The May 3rd London Open Mic featured poet, author and bookseller Jason Dickson, who was introduced by friend and fellow poet Andy Verboom. Verboom posed the most-asked question in London: “Who the hell is Jason Dickson?” It turns out that Dickson, known also by the alias Old Man Book, is co-owner of Brown & Dickson Antiquarian Books in London, has had his work published in various magazine publications as well as three solo titles published by BookThug, and is a strong supporter of the London literary and arts scene.
Dickson kicked off the evening by explaining that what he wants to inspire in his readers are three things: anticipation, apprehension and terror. He then read a spooky selection from his work-in-progress The Demon Book, and followed up with some locally-flavoured morsels published in his book Clearance. A robust and informative Q&A provided biographical context as well as insight into what motivates and inspires this creative London-based poet. Questions posed by members of the rapt audience inspired Dickson to reveal the following:
- When he was a kid, Dickson wanted to write poetry like Leonard Cohen, but found his efforts fell short of his expectations. He decided that instead of attempting to imitate, he would simply write about what he loved. Once he’d made that choice, writing became a liberation rather than a chore. He found that “demon stuff” really interested him. Writing can be a laborious and time-consuming task and he finds that writing about this dark and spooky subject helps him stay engaged.
- The biggest lesson Dickson has learned on his literary journey occurred when he was about 19 years of age. He had just finished reading at a downtown café and had “given it all on stage.” As he left the stage, Dickson heard an audience member say, “Nobody cares, buddy.” Taking this comment to heart means that he is now totally free to write simply to entertain himself.
- Dickson was asked if he has more demon poems in the works and whether there are plots lurking “under the tunnel” (a reference to a proposed rapid transit tunnel in London’s core). Dickson replied, “Perhaps they’ll find something they should have just left alone.”
- Dickson’s publications have sold out and there are no plans to print more. Used copies may be found through AbeBooks and Amazon. In June, a new book on the history of culture in London, Ontario will be released.

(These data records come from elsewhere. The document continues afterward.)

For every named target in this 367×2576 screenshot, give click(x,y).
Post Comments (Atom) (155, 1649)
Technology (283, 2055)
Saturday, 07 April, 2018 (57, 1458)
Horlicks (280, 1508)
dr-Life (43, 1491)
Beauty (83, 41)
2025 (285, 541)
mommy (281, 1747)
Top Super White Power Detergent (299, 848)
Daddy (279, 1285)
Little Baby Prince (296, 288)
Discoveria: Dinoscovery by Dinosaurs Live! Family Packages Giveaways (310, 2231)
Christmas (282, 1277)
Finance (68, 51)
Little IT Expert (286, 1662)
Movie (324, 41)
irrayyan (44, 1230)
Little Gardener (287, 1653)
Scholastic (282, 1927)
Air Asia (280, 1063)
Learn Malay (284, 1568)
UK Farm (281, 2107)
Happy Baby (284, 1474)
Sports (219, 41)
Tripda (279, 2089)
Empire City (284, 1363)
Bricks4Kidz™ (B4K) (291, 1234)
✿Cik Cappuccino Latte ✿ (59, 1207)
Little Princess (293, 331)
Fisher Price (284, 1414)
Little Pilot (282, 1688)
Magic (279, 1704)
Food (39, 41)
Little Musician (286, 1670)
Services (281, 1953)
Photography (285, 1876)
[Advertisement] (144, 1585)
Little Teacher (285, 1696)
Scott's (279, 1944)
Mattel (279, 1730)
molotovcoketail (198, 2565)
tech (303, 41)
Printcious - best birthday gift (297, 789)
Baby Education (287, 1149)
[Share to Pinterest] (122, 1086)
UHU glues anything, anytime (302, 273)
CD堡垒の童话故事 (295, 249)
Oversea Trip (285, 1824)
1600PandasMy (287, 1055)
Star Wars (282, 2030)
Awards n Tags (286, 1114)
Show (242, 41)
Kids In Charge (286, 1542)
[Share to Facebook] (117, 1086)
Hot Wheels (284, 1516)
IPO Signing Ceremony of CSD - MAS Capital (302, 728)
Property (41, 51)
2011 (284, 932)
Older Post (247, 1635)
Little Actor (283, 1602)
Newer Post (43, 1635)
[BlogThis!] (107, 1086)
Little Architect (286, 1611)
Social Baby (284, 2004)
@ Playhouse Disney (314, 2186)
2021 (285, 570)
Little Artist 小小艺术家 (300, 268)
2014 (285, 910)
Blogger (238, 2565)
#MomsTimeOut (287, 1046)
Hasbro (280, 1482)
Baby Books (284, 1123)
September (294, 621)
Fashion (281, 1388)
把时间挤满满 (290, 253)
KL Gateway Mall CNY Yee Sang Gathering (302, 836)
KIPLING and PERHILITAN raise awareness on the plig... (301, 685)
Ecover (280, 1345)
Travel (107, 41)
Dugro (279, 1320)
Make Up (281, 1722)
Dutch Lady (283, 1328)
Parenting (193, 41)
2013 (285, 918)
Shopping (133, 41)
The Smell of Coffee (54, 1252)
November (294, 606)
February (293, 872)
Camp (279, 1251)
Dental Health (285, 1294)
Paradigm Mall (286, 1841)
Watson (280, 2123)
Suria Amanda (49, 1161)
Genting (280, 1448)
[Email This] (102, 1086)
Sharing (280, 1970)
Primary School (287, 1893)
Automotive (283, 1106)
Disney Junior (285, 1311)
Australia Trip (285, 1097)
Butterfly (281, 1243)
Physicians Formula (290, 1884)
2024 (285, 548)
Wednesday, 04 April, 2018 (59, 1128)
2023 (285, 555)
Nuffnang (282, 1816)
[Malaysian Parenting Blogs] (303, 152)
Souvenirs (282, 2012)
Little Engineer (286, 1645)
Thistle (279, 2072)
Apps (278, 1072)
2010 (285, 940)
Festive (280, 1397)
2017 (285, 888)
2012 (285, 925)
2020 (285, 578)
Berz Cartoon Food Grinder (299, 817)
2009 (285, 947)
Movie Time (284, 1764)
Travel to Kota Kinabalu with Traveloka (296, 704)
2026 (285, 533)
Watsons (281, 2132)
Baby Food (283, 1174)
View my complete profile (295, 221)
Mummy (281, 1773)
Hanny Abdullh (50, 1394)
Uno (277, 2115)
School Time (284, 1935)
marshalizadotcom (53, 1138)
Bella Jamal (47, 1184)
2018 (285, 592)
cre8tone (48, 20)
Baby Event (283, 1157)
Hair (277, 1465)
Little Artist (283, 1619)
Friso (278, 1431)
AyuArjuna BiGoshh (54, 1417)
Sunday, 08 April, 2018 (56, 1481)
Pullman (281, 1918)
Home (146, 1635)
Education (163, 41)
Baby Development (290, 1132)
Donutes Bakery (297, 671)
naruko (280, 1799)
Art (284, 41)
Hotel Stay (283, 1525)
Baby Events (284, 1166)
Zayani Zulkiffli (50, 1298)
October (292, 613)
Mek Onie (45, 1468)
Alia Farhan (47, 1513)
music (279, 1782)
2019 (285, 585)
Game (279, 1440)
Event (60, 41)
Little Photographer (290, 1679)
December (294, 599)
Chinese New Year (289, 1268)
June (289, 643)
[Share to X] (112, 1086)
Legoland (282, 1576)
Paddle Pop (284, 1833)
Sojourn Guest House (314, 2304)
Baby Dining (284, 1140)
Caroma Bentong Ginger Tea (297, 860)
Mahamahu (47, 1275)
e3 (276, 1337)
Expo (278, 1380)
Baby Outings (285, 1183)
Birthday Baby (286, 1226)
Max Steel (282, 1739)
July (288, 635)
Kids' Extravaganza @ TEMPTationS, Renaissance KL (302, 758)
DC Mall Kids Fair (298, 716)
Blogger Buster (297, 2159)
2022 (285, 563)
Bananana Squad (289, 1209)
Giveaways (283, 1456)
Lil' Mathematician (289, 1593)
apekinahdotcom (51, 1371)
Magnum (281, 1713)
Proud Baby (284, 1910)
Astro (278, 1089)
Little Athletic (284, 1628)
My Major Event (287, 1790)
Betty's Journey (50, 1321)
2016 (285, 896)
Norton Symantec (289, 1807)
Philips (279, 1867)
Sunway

- Dickson is fascinated at what happens when ordinary and comfortable language reaches the end of its capacity to explain what’s happening; he likes that edge, which he refers to as “half spaces” such as where city meets country. He says one “can do a lot as a poet in that weird space.” (Perhaps he refers to an ineffable transition point that exists in all liminal spaces. At what point, precisely, does hot become cold? Dark become light? Erotica become smut? Zeitgeist makes the answer fluid; subjectivity, perhaps, makes it undefinable. – MD)
- Dickson was asked if he has had personal connections with death and whether those experiences are in his mind when he writes about demons. He feels almost as though he’s encroaching on pretentiousness when he explains that writing about the sudden death of family members was and experience “like having mercury deposited” in his blood. He always tries to get back to that feeling when he is writing. Delving into the subject of demons allows him to safely explore those experiences.
- Dickson’s work has been influenced heavily by Canadian writers, including James Reaney and Michael Ondaatje, who have spent significant amounts of time in the London area. Dickson states that one of his greatest personal discoveries was learning that, just as London influences his own work, great writers such as these were likewise influenced by this place. He explained that Canadian literature has enough dour work and he strives intentionally to make his characters funny. He stated, tongue-in-cheek, “Afterall, it’s hard to take Thorndale seriously.”
A sample of Dickson’s poetry as well as our interview
Jason Dickson’s reading was followed by the evening’s open mic segment which featured an array of veteran and first-time readers and touched on subjects from swimming pigs to bubble baths to the simplicity and beauty of breath.
This May 3rd event was Stan Burfield’s last as host. Next month, he will be the London Open Mic featured poet. We look forward to celebrating Stan and giving thanks for his vision and tireless efforts in creating and building London Open Mic Poetry.